→ **Data extract**:

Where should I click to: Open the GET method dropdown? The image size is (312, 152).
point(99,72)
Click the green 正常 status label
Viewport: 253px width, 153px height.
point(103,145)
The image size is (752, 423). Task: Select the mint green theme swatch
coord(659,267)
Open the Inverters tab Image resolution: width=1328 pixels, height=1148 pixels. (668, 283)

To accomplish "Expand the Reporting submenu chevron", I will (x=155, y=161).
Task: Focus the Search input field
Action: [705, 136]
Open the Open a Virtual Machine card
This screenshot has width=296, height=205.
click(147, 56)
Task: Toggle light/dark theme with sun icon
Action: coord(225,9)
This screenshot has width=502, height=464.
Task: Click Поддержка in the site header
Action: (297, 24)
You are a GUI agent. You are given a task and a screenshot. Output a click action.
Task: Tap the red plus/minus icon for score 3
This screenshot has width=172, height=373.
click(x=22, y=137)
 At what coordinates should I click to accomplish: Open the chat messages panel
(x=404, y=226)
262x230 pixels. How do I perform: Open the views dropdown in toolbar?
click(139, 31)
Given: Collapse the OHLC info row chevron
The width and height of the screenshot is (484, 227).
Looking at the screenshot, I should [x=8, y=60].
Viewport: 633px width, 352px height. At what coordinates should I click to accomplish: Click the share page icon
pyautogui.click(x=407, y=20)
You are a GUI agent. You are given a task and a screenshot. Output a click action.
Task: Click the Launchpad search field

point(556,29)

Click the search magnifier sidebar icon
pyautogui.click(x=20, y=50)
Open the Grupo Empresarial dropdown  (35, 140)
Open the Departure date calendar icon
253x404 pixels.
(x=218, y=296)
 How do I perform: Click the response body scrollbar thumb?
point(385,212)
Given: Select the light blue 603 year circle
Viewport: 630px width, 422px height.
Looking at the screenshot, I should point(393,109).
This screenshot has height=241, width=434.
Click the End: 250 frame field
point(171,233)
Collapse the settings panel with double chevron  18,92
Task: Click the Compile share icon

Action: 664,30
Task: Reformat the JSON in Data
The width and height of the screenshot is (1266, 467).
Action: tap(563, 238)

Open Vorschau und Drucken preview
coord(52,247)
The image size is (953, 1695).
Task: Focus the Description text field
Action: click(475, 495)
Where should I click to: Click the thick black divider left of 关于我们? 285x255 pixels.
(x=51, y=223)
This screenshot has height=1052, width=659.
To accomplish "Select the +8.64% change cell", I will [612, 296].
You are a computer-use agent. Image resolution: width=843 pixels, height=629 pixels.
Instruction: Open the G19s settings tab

→ **Exercise details**: The whole listing above should be output again exactly.

→ **Task result**:
Where should I click to: Open the GET method dropdown? The image size is (312, 152).
point(99,72)
Click the green 正常 status label
Viewport: 253px width, 153px height.
point(103,145)
The image size is (752, 423). Task: Select the mint green theme swatch
coord(659,267)
Open the Inverters tab Image resolution: width=1328 pixels, height=1148 pixels. (668, 283)

To accomplish "Expand the Reporting submenu chevron", I will (x=155, y=161).
Task: Focus the Search input field
Action: [705, 136]
Open the Open a Virtual Machine card
This screenshot has width=296, height=205.
click(147, 56)
Task: Toggle light/dark theme with sun icon
Action: coord(225,9)
This screenshot has width=502, height=464.
Task: Click Поддержка in the site header
Action: (297, 24)
You are a GUI agent. You are given a task and a screenshot. Output a click action.
Task: Tap the red plus/minus icon for score 3
This screenshot has width=172, height=373.
click(x=22, y=137)
 At what coordinates should I click to accomplish: Open the chat messages panel
(x=404, y=226)
262x230 pixels. How do I perform: Open the views dropdown in toolbar?
click(139, 31)
Given: Collapse the OHLC info row chevron
The width and height of the screenshot is (484, 227).
Looking at the screenshot, I should [x=8, y=60].
Viewport: 633px width, 352px height. At what coordinates should I click to accomplish: Click the share page icon
pyautogui.click(x=407, y=20)
You are a GUI agent. You are given a task and a screenshot. Output a click action.
Task: Click the Launchpad search field

point(556,29)

Click the search magnifier sidebar icon
pyautogui.click(x=20, y=50)
Open the Grupo Empresarial dropdown  (35, 140)
Open the Departure date calendar icon
253x404 pixels.
(x=218, y=296)
 How do I perform: Click the response body scrollbar thumb?
point(385,212)
Given: Select the light blue 603 year circle
Viewport: 630px width, 422px height.
Looking at the screenshot, I should point(393,109).
This screenshot has height=241, width=434.
Click the End: 250 frame field
point(171,233)
Collapse the settings panel with double chevron  18,92
Task: Click the Compile share icon

Action: 664,30
Task: Reformat the JSON in Data
The width and height of the screenshot is (1266, 467).
Action: tap(563, 238)

Open Vorschau und Drucken preview
coord(52,247)
The image size is (953, 1695).
Task: Focus the Description text field
Action: click(475, 495)
Where should I click to: Click the thick black divider left of 关于我们? 285x255 pixels.
(x=51, y=223)
This screenshot has height=1052, width=659.
To accomplish "Select the +8.64% change cell", I will [612, 296].
You are a computer-use agent. Image resolution: width=843 pixels, height=629 pixels.
Instruction: Open the G19s settings tab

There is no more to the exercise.